Léo a 5 ans. Son papa est son héros, son idole. Le petit garçon imite sa façon de marcher, fait mine de se raser devant le miroir de la salle de bains Il admire ses muscles, sa force. Comme lui, il voudrait conduire la voiture. Cette identification du jeune enfant à l’un de ses parents est un processus psychologique courant. Il consiste à vouloir ressembler à un modèle parental. Plus tard, Léo se détachera sans doute de la figure paternelle pour se construire une personnalité autonome. En se fixant néanmoins un autre moi idéal, forgé à partir de nouveaux modèles.

 »Psychanalyse ». La psychanalyse considère l’identification comme un élément central dans la construction de la personnalité. Dans  »L’Interprétation des rêves » (1900), Sigmund Freud évoque le cas de la « belle bouchère », femme obèse, qui s’identifie à son amie et lui prête des désirs qui sont les siens. Puis S. Freud reprendra cette question à partir de sa forme œdipienne, c’est-à-dire l’identification de l’enfant au parent à qui il souhaite ressembler.

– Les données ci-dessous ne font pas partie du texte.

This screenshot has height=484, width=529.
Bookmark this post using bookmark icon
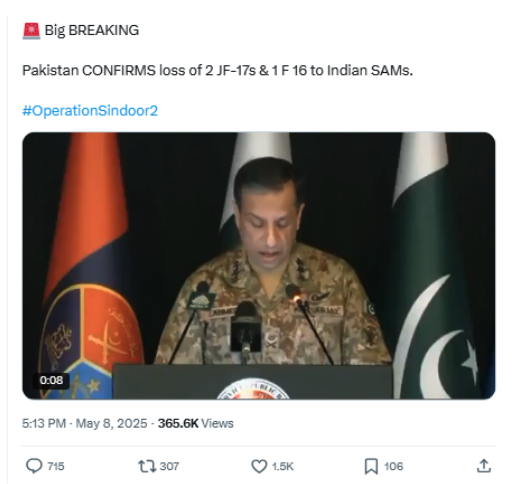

Par la suite, il tentera de décortiquer plus avant ce mécanisme. Derrière sa simplicité apparente (le fait de vouloir ressembler à autrui) se cache un phénomène complexe, car il met en œuvre plusieurs personnages (moi et l’autre) et plusieurs instances de la personnalité : le moi, l’idéal du moi, le surmoi. Par exemple, lorsque l’ adolescent s’identifie à un modèle, veut-il vraiment être autrui (c’est-à-dire s’incorporer à l’autre, prendre sa place) ou simplement lui ressembler, être « comme » l’autre, ce qui signifie simplement adopter son rôle, ses caractéristiques (être star, écrivain célèbre). En 1923, S. Freud avouera le caractère « embrouillé » du processus d’identification. Au terme de son exposé, il constate n’être « absolument pas satisfait (de ces développements sur l’identification) » (« La décomposition de la personnalité psychique », l’une des  »Nouvelles conférences d’introduction à la psychanalyse », 1933).

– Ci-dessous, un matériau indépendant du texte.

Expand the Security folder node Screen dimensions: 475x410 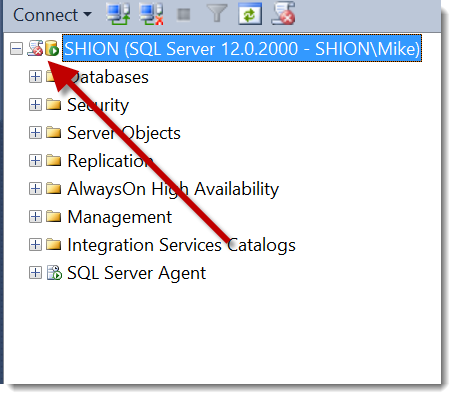pyautogui.click(x=35, y=105)
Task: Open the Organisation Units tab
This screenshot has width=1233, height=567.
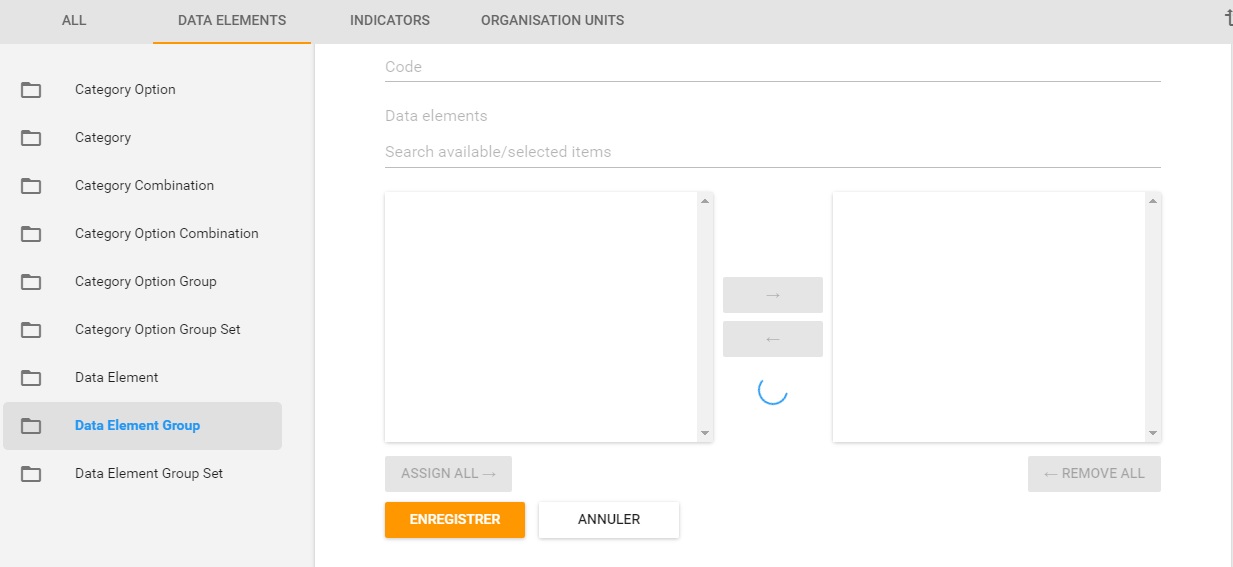Action: (x=552, y=20)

Par la suite la notion d’identification sera développée par d’autres psychanalystes : Mélanie Klein, Donald W. Winnicott ou Jacques Lacan.

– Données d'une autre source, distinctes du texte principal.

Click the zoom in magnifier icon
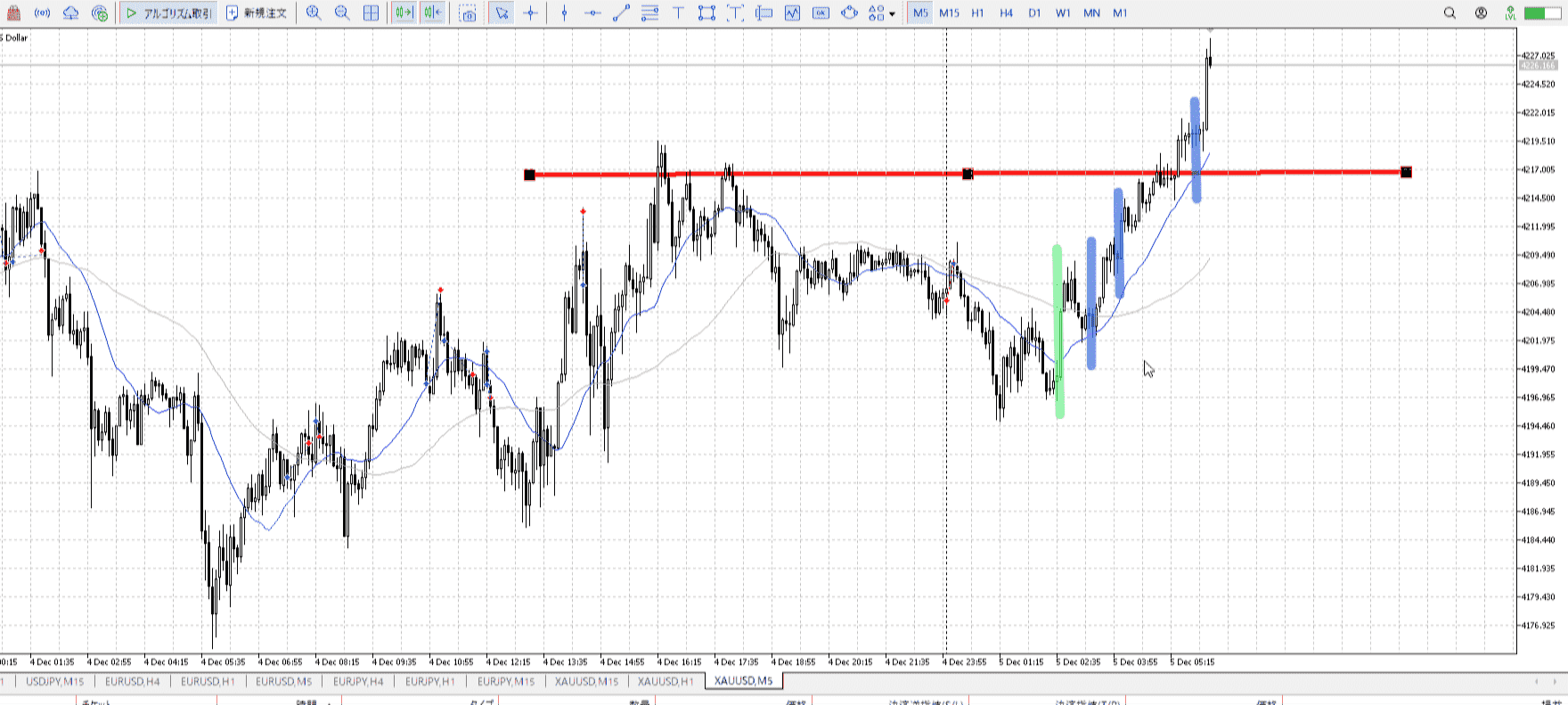click(314, 13)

 »Psychologie sociale ». Si l’identification intervient dans les phénomènes de construction de la personnalité, il est aussi au cœur des processus de socialisation. Ainsi, une forme d’identification à autrui est la « socialisation anticipatrice ». Elle consiste à vouloir adopter les caractéristiques du groupe auquel on veut adhérer. Le jeune homme voulant vite devenir adulte se mettra à fumer, à boire du café ou de l’alcool, pour jouer à l’adulte. Celui qui veut devenir artiste, manager ou écrivain va alors « prendre des poses », caractéristiques des personnes qui appartiennent au milieu auquel il voudrait participer.

L’identification relie la psychologie personnelle à la psychologie collective en tant qu’elle fait le lien entre une personne et un modèle identificatoire : un héros (le mystique qui s’identifie au Christ), un modèle de conduite (les saints, les stars, etc.) ou un groupe (une profession, une nation, une ethnie).